» Task requirements
In the records that follow, the lines from the one containing "Click the Primary health care cell" to the one containing "Given: Click the Rules list icon", inclusive, are to be given again exactly.

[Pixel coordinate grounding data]
::::
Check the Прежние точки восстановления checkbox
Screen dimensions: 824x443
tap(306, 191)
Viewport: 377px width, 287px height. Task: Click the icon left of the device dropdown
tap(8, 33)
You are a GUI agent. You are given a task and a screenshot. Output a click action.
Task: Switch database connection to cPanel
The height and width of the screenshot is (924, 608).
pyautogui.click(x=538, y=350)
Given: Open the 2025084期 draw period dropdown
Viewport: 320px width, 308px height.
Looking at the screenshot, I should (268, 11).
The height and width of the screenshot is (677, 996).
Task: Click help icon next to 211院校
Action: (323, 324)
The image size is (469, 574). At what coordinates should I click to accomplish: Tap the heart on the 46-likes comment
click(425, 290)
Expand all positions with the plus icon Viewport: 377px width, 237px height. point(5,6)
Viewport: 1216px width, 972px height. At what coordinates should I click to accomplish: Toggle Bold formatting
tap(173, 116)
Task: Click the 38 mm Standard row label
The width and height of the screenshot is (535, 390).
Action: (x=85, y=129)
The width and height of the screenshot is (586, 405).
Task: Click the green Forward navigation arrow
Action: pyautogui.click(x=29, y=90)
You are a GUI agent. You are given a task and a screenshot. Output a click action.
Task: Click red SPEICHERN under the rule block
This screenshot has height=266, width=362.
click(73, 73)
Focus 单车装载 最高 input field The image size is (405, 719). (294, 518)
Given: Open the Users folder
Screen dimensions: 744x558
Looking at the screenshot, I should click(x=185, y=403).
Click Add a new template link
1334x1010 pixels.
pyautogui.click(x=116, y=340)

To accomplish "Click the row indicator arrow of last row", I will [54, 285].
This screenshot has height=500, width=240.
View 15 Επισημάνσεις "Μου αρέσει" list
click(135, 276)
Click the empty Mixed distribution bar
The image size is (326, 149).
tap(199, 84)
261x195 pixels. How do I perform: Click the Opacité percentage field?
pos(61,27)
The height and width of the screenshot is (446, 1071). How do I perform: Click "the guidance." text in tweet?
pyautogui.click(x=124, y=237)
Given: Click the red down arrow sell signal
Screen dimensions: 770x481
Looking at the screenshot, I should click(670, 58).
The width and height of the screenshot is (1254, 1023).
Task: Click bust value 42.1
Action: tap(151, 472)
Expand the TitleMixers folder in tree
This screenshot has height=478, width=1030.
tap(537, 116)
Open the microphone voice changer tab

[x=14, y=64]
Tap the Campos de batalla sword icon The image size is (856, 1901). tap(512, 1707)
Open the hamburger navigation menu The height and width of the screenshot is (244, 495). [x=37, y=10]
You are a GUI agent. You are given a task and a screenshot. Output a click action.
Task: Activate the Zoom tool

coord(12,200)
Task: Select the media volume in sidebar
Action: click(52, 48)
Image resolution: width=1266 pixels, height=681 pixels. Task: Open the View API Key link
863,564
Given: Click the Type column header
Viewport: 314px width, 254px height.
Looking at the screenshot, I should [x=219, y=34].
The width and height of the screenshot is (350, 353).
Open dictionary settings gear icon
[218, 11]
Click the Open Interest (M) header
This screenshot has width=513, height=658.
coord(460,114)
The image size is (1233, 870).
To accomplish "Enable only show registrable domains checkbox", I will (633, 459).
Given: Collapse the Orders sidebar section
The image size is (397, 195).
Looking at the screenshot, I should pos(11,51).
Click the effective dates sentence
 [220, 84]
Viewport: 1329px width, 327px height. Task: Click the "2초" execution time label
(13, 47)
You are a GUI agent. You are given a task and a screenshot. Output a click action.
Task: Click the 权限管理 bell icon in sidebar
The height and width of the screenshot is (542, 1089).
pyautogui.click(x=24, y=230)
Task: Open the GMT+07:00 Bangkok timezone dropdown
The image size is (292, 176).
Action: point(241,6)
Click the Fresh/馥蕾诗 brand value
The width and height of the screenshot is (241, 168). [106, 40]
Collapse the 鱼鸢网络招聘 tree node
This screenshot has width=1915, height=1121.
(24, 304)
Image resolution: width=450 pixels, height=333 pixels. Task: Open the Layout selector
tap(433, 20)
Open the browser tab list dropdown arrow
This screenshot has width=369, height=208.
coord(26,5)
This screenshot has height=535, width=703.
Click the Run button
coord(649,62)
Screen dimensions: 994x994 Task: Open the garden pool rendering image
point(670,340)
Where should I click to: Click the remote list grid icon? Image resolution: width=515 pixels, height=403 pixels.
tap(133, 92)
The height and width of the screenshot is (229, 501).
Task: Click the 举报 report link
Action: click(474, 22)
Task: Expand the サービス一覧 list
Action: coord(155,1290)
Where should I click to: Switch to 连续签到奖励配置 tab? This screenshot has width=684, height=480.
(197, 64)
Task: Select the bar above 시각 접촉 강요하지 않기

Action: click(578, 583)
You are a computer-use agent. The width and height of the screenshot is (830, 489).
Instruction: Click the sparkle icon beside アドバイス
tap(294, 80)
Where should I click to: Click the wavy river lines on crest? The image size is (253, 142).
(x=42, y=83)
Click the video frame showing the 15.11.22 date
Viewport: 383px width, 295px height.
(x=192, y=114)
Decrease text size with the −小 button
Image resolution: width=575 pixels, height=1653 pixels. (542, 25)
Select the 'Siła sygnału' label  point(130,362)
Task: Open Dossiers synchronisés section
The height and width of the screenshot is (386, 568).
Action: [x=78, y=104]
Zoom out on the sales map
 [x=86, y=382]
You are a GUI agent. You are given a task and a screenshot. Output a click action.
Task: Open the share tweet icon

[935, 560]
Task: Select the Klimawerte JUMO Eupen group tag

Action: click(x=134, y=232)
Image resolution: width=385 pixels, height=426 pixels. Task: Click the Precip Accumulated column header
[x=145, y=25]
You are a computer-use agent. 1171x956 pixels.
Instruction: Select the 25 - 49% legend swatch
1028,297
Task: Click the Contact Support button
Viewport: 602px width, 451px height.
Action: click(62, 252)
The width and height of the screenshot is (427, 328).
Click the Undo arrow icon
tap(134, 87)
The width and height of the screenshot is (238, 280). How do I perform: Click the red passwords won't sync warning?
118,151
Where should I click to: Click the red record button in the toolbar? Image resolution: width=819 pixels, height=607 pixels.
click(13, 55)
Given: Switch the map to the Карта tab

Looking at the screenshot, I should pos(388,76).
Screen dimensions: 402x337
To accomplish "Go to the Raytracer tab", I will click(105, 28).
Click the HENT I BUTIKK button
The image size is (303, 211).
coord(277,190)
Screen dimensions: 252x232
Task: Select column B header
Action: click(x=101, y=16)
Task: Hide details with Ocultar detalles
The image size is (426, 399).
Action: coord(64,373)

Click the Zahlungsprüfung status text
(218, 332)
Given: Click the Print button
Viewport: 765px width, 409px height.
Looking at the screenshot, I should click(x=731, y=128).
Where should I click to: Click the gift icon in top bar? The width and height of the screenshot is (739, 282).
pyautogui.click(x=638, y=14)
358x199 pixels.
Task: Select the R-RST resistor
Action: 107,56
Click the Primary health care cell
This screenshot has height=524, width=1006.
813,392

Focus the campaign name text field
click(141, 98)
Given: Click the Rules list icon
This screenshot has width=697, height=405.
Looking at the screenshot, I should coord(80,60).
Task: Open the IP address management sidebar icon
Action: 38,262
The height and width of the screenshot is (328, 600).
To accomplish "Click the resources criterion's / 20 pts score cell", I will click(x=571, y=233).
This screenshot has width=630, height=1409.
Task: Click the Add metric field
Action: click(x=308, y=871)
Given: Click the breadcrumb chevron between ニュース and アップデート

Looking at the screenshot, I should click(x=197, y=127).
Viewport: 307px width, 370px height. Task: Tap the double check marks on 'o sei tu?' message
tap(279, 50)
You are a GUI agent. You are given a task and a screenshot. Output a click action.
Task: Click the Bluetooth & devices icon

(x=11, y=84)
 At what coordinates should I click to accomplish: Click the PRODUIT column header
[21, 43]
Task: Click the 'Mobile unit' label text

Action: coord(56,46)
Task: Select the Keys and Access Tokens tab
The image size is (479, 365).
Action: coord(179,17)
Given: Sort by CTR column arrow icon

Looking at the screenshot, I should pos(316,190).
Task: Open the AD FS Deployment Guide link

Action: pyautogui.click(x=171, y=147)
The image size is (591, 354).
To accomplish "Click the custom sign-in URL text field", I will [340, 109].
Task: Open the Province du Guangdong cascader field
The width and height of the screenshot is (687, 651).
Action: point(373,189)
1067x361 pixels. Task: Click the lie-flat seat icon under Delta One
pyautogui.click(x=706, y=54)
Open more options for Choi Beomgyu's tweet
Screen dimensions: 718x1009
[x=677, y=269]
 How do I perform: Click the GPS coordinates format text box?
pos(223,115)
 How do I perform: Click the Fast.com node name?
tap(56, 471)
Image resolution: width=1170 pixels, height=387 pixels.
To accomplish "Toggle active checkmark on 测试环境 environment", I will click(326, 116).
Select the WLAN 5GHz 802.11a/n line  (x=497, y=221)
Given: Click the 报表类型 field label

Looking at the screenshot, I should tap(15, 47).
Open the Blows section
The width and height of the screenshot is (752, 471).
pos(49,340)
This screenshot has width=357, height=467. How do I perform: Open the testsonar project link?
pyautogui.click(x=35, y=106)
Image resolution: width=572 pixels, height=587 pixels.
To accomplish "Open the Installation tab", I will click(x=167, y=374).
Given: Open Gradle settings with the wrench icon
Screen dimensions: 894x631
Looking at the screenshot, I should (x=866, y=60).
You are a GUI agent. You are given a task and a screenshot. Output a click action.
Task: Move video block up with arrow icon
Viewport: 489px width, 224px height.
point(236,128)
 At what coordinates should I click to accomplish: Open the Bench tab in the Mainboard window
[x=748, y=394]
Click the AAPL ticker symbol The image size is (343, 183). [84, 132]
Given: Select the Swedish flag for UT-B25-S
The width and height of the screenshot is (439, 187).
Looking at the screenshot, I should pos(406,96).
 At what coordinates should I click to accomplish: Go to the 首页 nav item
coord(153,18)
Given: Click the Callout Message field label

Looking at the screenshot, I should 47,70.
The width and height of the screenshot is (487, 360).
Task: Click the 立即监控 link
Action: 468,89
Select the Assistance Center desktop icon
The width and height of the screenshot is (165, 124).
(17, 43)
::::
» Task answer
Click the Primary health care cell
This screenshot has height=524, width=1006.
813,392

Focus the campaign name text field
click(141, 98)
Given: Click the Rules list icon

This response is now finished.